Saved data entries
>>>

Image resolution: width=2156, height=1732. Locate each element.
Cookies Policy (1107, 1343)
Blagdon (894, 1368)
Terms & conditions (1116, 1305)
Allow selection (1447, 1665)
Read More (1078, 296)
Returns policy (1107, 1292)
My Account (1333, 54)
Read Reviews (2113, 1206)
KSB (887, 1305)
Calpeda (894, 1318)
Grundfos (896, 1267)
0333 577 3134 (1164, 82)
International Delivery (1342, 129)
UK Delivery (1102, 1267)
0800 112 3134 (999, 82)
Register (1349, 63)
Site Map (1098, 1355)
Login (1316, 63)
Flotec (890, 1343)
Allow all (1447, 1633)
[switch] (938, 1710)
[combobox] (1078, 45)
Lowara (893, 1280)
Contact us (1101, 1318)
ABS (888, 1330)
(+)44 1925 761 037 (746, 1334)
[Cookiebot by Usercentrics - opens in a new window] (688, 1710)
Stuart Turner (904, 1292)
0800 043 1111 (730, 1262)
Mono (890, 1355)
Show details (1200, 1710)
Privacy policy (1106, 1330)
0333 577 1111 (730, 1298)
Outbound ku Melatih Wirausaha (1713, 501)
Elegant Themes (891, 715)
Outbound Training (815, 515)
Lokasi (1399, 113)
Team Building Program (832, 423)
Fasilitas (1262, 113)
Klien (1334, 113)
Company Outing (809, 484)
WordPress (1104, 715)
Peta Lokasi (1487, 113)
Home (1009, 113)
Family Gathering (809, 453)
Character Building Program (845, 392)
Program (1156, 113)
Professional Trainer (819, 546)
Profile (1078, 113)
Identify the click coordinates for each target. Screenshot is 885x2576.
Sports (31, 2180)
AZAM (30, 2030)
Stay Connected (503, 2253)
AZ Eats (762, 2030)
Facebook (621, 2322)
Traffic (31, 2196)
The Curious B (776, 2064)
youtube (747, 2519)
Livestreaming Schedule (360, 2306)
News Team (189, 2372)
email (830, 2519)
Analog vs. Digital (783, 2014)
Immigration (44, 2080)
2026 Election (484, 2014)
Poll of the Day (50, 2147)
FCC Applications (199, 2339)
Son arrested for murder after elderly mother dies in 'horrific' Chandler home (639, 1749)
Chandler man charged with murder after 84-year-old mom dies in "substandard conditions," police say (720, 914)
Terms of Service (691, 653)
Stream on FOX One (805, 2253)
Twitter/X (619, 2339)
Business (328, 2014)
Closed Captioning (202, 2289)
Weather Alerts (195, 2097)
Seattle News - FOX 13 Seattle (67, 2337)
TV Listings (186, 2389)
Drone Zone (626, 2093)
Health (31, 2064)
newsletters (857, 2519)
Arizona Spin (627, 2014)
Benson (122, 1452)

<<<

All of the entries above should be written out again exactly.

Image resolution: width=2156, height=1732. Locate each element.
Cookies Policy (1107, 1343)
Blagdon (894, 1368)
Terms & conditions (1116, 1305)
Allow selection (1447, 1665)
Read More (1078, 296)
Returns policy (1107, 1292)
My Account (1333, 54)
Read Reviews (2113, 1206)
KSB (887, 1305)
Calpeda (894, 1318)
Grundfos (896, 1267)
0333 577 3134 (1164, 82)
International Delivery (1342, 129)
UK Delivery (1102, 1267)
0800 112 3134 (999, 82)
Register (1349, 63)
Site Map (1098, 1355)
Login (1316, 63)
Flotec (890, 1343)
Allow all (1447, 1633)
[switch] (938, 1710)
[combobox] (1078, 45)
Lowara (893, 1280)
Contact us (1101, 1318)
ABS (888, 1330)
(+)44 1925 761 037 (746, 1334)
[Cookiebot by Usercentrics - opens in a new window] (688, 1710)
Stuart Turner (904, 1292)
0800 043 1111 (730, 1262)
Mono (890, 1355)
Show details (1200, 1710)
Privacy policy (1106, 1330)
0333 577 1111 (730, 1298)
Outbound ku Melatih Wirausaha (1713, 501)
Elegant Themes (891, 715)
Outbound Training (815, 515)
Lokasi (1399, 113)
Team Building Program (832, 423)
Fasilitas (1262, 113)
Klien (1334, 113)
Company Outing (809, 484)
WordPress (1104, 715)
Peta Lokasi (1487, 113)
Home (1009, 113)
Family Gathering (809, 453)
Character Building Program (845, 392)
Program (1156, 113)
Professional Trainer (819, 546)
Profile (1078, 113)
Identify the click coordinates for each target. Screenshot is 885x2576.
Sports (31, 2180)
AZAM (30, 2030)
Stay Connected (503, 2253)
AZ Eats (762, 2030)
Facebook (621, 2322)
Traffic (31, 2196)
The Curious B (776, 2064)
youtube (747, 2519)
Livestreaming Schedule (360, 2306)
News Team (189, 2372)
email (830, 2519)
Analog vs. Digital (783, 2014)
Immigration (44, 2080)
2026 Election (484, 2014)
Poll of the Day (50, 2147)
FCC Applications (199, 2339)
Son arrested for murder after elderly mother dies in 'horrific' Chandler home (639, 1749)
Chandler man charged with murder after 84-year-old mom dies in "substandard conditions," police say (720, 914)
Terms of Service (691, 653)
Stream on FOX One (805, 2253)
Twitter/X (619, 2339)
Business (328, 2014)
Closed Captioning (202, 2289)
Weather Alerts (195, 2097)
Seattle News - FOX 13 Seattle (67, 2337)
TV Listings (186, 2389)
Drone Zone (626, 2093)
Health (31, 2064)
newsletters (857, 2519)
Arizona Spin (627, 2014)
Benson (122, 1452)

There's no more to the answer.